### The Collision Lower Bound After 12 Years

Sunday, July 7th, 2013Streaming video is now available for the talks at the QStart conference, a couple weeks ago at Hebrew University in Jerusalem. If you’re the sort of person who likes watching quantum information talks, then check out the excellent ones by Ray Laflamme, John Martinis, Umesh Vazirani, Thomas Vidick, Jacob Bekenstein, and many others.

My own contribution—the first “backwards-facing, crusty, retrospective” talk I’ve ever given—was called The Collision Lower Bound After 12 Years (click here for the slides—and to answer the inevitable question, no, I have no idea how to open PowerPoint files in your favorite free-range, organic computing platform).
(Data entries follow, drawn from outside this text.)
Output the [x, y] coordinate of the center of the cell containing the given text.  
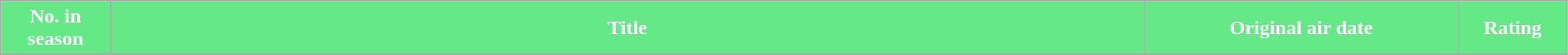
Rating [1512, 28]
Title [627, 28]
Original air date [1302, 28]
No. inseason [55, 28]
Locate the cell with the specified text and output its (X, Y) center coordinate. 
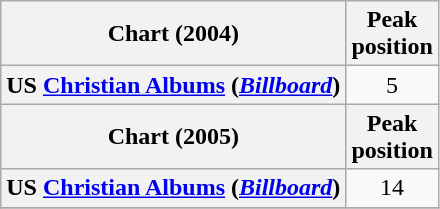
Chart (2004) (174, 34)
5 (392, 85)
Chart (2005) (174, 136)
14 (392, 188)
Detect which cell encompasses the target text, then output its [x, y] center coordinate. 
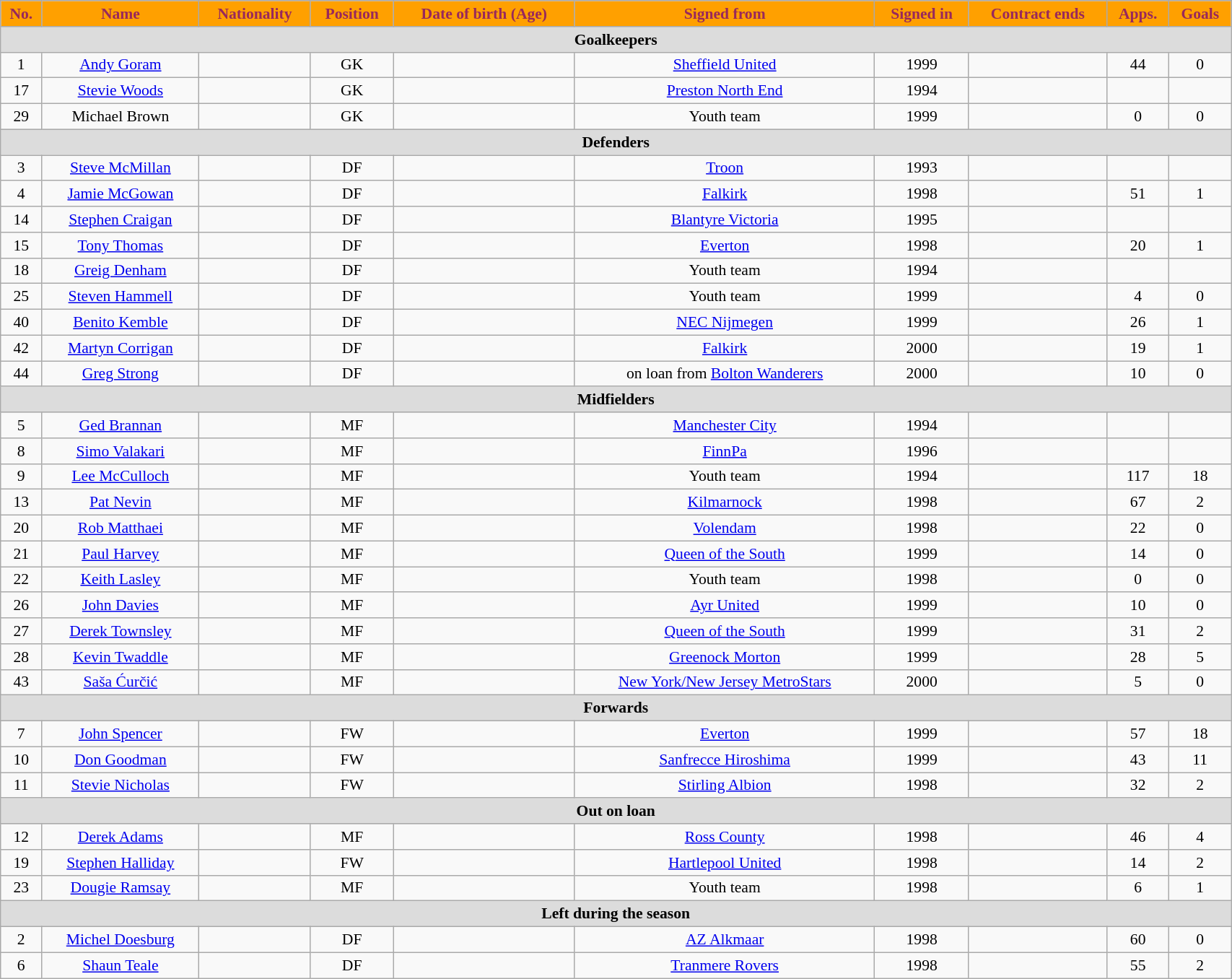
Out on loan [616, 811]
25 [22, 297]
Dougie Ramsay [121, 888]
Position [352, 14]
No. [22, 14]
FinnPa [725, 451]
Shaun Teale [121, 965]
Stevie Woods [121, 91]
on loan from Bolton Wanderers [725, 374]
9 [22, 476]
Manchester City [725, 425]
Andy Goram [121, 65]
7 [22, 734]
57 [1137, 734]
Don Goodman [121, 759]
55 [1137, 965]
46 [1137, 836]
Goalkeepers [616, 40]
Michael Brown [121, 117]
51 [1137, 194]
Kevin Twaddle [121, 657]
42 [22, 348]
New York/New Jersey MetroStars [725, 682]
Saša Ćurčić [121, 682]
Defenders [616, 142]
Signed in [922, 14]
NEC Nijmegen [725, 323]
3 [22, 168]
Sheffield United [725, 65]
67 [1137, 502]
Apps. [1137, 14]
Signed from [725, 14]
Troon [725, 168]
Left during the season [616, 914]
Stevie Nicholas [121, 785]
32 [1137, 785]
Tony Thomas [121, 245]
40 [22, 323]
AZ Alkmaar [725, 940]
John Spencer [121, 734]
31 [1137, 631]
1995 [922, 219]
27 [22, 631]
1996 [922, 451]
Benito Kemble [121, 323]
Preston North End [725, 91]
Forwards [616, 708]
Kilmarnock [725, 502]
Rob Matthaei [121, 528]
Pat Nevin [121, 502]
Ged Brannan [121, 425]
23 [22, 888]
17 [22, 91]
Stephen Halliday [121, 862]
12 [22, 836]
Derek Adams [121, 836]
117 [1137, 476]
Name [121, 14]
Keith Lasley [121, 580]
Hartlepool United [725, 862]
Michel Doesburg [121, 940]
Volendam [725, 528]
60 [1137, 940]
Goals [1200, 14]
8 [22, 451]
1993 [922, 168]
Derek Townsley [121, 631]
Greenock Morton [725, 657]
Martyn Corrigan [121, 348]
Greig Denham [121, 271]
21 [22, 554]
Simo Valakari [121, 451]
John Davies [121, 606]
29 [22, 117]
Tranmere Rovers [725, 965]
15 [22, 245]
Steve McMillan [121, 168]
Midfielders [616, 400]
Ross County [725, 836]
Blantyre Victoria [725, 219]
Date of birth (Age) [484, 14]
Lee McCulloch [121, 476]
Stephen Craigan [121, 219]
Contract ends [1038, 14]
Sanfrecce Hiroshima [725, 759]
Greg Strong [121, 374]
Nationality [255, 14]
Stirling Albion [725, 785]
13 [22, 502]
Paul Harvey [121, 554]
Jamie McGowan [121, 194]
Ayr United [725, 606]
Steven Hammell [121, 297]
From the cell containing the given text, extract its center point as [X, Y] coordinate. 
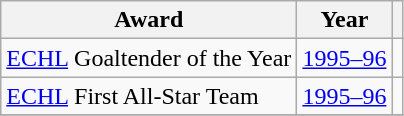
ECHL Goaltender of the Year [149, 58]
Award [149, 20]
Year [344, 20]
ECHL First All-Star Team [149, 96]
Identify which cell holds the provided text, then report its (x, y) central coordinate. 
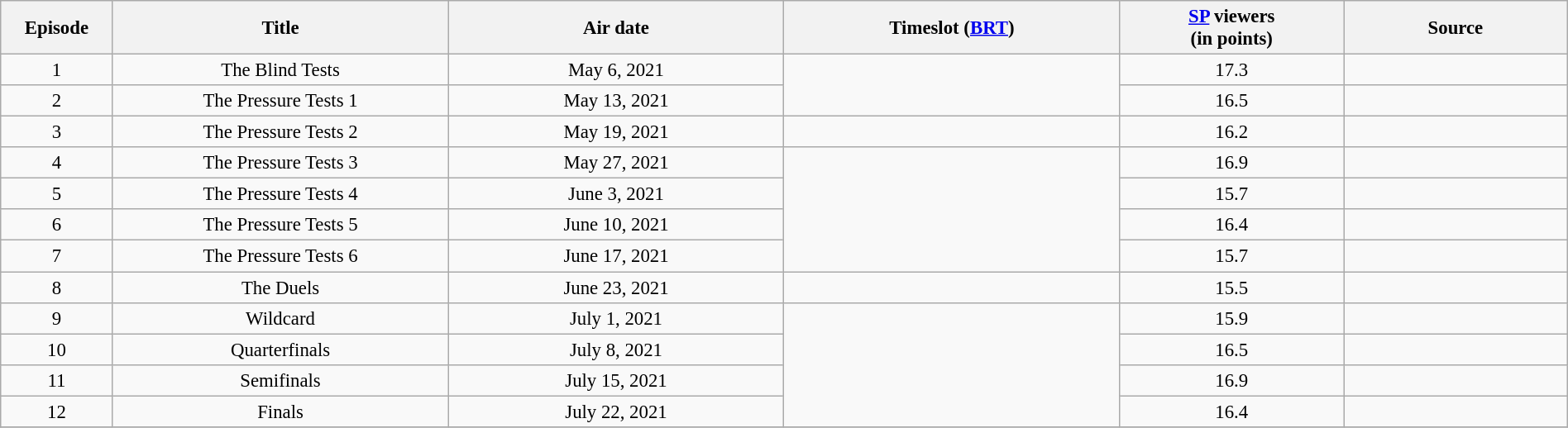
July 8, 2021 (616, 350)
Source (1456, 28)
SP viewers(in points) (1232, 28)
10 (56, 350)
June 23, 2021 (616, 288)
July 22, 2021 (616, 412)
Wildcard (280, 318)
Quarterfinals (280, 350)
The Duels (280, 288)
The Pressure Tests 6 (280, 256)
May 27, 2021 (616, 163)
July 1, 2021 (616, 318)
The Pressure Tests 5 (280, 226)
Episode (56, 28)
The Pressure Tests 1 (280, 101)
15.5 (1232, 288)
15.9 (1232, 318)
5 (56, 194)
The Pressure Tests 3 (280, 163)
May 19, 2021 (616, 132)
11 (56, 380)
Semifinals (280, 380)
4 (56, 163)
Air date (616, 28)
The Pressure Tests 2 (280, 132)
June 17, 2021 (616, 256)
12 (56, 412)
3 (56, 132)
1 (56, 70)
The Pressure Tests 4 (280, 194)
Finals (280, 412)
May 6, 2021 (616, 70)
2 (56, 101)
Title (280, 28)
7 (56, 256)
9 (56, 318)
June 3, 2021 (616, 194)
June 10, 2021 (616, 226)
July 15, 2021 (616, 380)
May 13, 2021 (616, 101)
16.2 (1232, 132)
8 (56, 288)
17.3 (1232, 70)
The Blind Tests (280, 70)
Timeslot (BRT) (952, 28)
6 (56, 226)
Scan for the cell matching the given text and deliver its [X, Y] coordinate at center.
Briefly, the collision lower bound is the theorem that even a quantum computer needs at least ~n^{1/3} steps to find a duplicate in a long list of random numbers between 1 and n, even assuming the list is long enough that there are many, many duplicates to be found. (Moreover, ~n^{1/3} steps are known to *suffice*, by the BHT algorithm, a clever adaptation of Grover’s search algorithm. Also, for simplicity a “step” means a single access to the list, though of course a quantum algorithm can access multiple list elements in superposition and it still counts as one step.)

By comparison, for classical algorithms, ~√n steps are necessary and sufficient to find a collision, by the famous Birthday Paradox. So, just like for Grover’s search problem, a quantum computer could give you a modest speedup over classical for the collision problem, but *only* a modest one. The reason this is interesting is that, because of the abundance of collisions to be found, the collision problem has a great deal more structure than Grover’s search problem (though it has less structure than Shor’s period-finding problem, where there famously *is* an exponential quantum speedup).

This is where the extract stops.